_Work to complete_. Print the line that has "Создание сайта и дизайн (402, 2571)" in it, then every remaining line of the data, exactly and without anything extra.

─── Supplied records

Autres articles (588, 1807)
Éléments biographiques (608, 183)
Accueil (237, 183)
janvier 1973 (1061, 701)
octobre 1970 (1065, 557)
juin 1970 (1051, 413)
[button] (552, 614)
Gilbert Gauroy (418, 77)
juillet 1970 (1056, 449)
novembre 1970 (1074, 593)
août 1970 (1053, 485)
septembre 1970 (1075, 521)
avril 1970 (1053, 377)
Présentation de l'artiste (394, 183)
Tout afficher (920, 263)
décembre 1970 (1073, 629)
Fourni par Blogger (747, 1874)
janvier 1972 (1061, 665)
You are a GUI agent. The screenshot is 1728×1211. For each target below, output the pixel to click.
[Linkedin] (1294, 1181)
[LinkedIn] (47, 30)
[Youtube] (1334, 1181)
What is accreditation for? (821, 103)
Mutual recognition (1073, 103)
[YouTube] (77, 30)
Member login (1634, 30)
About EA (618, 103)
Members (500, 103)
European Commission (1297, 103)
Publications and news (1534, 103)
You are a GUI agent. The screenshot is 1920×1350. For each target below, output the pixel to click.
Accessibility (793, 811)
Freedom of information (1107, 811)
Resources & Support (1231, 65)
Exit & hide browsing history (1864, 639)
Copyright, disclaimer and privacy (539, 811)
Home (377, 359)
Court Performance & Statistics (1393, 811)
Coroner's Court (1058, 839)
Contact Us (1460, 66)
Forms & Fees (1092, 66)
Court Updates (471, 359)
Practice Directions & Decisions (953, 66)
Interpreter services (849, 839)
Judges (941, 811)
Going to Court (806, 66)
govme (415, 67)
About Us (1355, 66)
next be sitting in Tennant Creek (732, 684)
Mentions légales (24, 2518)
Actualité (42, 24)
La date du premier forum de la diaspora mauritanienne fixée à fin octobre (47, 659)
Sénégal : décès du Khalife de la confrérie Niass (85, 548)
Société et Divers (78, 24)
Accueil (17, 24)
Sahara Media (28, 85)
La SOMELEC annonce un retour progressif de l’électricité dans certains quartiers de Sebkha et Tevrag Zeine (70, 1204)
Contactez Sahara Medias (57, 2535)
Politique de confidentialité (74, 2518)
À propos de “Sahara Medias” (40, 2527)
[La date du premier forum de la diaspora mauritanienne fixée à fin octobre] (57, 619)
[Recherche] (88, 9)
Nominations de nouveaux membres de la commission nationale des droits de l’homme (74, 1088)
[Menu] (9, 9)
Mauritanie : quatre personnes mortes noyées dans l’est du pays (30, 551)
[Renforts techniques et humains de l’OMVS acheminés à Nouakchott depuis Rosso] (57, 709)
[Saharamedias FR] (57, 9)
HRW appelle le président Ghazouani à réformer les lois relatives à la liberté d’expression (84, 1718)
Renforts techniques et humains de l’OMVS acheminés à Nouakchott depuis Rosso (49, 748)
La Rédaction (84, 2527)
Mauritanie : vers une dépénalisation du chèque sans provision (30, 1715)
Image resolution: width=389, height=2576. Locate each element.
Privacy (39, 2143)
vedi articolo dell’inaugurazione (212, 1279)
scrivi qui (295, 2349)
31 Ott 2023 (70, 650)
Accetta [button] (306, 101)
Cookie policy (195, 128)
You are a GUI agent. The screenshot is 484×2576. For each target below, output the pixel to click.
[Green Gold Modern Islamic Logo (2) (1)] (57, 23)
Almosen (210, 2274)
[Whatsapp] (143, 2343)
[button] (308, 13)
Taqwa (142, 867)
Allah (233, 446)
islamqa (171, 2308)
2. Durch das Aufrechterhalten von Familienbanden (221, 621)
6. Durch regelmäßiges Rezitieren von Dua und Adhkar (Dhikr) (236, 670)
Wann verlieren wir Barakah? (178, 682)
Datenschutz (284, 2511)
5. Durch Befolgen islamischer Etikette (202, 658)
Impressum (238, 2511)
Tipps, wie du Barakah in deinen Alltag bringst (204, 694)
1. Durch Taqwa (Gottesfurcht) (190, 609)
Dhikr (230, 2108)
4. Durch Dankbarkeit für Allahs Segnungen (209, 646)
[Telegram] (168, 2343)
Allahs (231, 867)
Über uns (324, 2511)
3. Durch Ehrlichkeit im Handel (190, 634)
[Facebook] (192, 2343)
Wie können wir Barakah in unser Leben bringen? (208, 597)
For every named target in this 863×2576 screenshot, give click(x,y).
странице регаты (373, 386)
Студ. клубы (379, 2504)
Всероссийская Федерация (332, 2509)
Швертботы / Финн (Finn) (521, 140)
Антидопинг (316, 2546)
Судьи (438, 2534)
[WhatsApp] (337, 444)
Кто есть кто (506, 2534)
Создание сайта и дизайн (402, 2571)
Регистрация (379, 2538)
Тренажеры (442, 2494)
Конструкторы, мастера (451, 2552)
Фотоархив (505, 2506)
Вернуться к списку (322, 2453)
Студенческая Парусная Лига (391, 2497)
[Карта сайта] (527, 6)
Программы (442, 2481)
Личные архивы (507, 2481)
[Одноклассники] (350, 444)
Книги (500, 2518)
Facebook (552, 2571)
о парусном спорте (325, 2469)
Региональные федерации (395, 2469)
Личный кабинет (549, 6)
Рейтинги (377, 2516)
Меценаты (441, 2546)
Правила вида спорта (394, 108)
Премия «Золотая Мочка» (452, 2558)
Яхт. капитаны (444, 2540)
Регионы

──────

_Response area_.
Создание сайта и дизайн (402, 2571)
Регистрация (379, 2538)
Тренажеры (442, 2494)
Конструкторы, мастера (451, 2552)
Фотоархив (505, 2506)
Вернуться к списку (322, 2453)
Студенческая Парусная Лига (391, 2497)
[Карта сайта] (527, 6)
Программы (442, 2481)
Личные архивы (507, 2481)
[Одноклассники] (350, 444)
Книги (500, 2518)
Facebook (552, 2571)
о парусном спорте (325, 2469)
Региональные федерации (395, 2469)
Личный кабинет (549, 6)
Рейтинги (377, 2516)
Меценаты (441, 2546)
Правила вида спорта (394, 108)
Премия «Золотая Мочка» (452, 2558)
Яхт. капитаны (444, 2540)
Регионы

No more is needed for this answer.